» **Task to complete**
Quote exactly and only this range of lines in the data below: the line that holds "Contact us (68, 1065)" to the line that holds "Cambios en catálogos", both included.

» **Material for the task**

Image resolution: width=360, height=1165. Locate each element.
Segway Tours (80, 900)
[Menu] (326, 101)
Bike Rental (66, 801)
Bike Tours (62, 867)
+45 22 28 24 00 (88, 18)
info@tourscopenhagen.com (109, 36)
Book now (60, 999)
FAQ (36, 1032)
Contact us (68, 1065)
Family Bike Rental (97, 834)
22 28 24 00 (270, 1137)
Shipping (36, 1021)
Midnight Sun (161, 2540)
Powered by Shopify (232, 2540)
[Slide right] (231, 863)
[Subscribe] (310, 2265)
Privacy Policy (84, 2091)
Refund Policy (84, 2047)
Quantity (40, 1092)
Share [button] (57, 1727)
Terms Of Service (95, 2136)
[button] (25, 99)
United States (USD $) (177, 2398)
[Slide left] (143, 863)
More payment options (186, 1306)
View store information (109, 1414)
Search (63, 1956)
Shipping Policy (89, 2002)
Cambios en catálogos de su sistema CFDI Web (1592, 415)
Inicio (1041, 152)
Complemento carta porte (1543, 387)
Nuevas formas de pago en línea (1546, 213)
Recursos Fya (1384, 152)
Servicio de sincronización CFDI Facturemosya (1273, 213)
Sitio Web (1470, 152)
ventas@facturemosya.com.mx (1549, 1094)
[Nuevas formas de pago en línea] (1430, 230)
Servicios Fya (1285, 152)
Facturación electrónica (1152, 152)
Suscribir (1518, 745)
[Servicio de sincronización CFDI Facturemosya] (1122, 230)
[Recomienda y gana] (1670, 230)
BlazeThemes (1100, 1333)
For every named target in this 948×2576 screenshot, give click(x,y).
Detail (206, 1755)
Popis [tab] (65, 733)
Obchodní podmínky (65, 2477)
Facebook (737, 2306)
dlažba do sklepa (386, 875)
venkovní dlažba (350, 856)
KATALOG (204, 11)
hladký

» **Answer for the task**
Contact us (68, 1065)
Family Bike Rental (97, 834)
22 28 24 00 (270, 1137)
Shipping (36, 1021)
Midnight Sun (161, 2540)
Powered by Shopify (232, 2540)
[Slide right] (231, 863)
[Subscribe] (310, 2265)
Privacy Policy (84, 2091)
Refund Policy (84, 2047)
Quantity (40, 1092)
Share [button] (57, 1727)
Terms Of Service (95, 2136)
[button] (25, 99)
United States (USD $) (177, 2398)
[Slide left] (143, 863)
More payment options (186, 1306)
View store information (109, 1414)
Search (63, 1956)
Shipping Policy (89, 2002)
Cambios en catálogos de su sistema CFDI Web (1592, 415)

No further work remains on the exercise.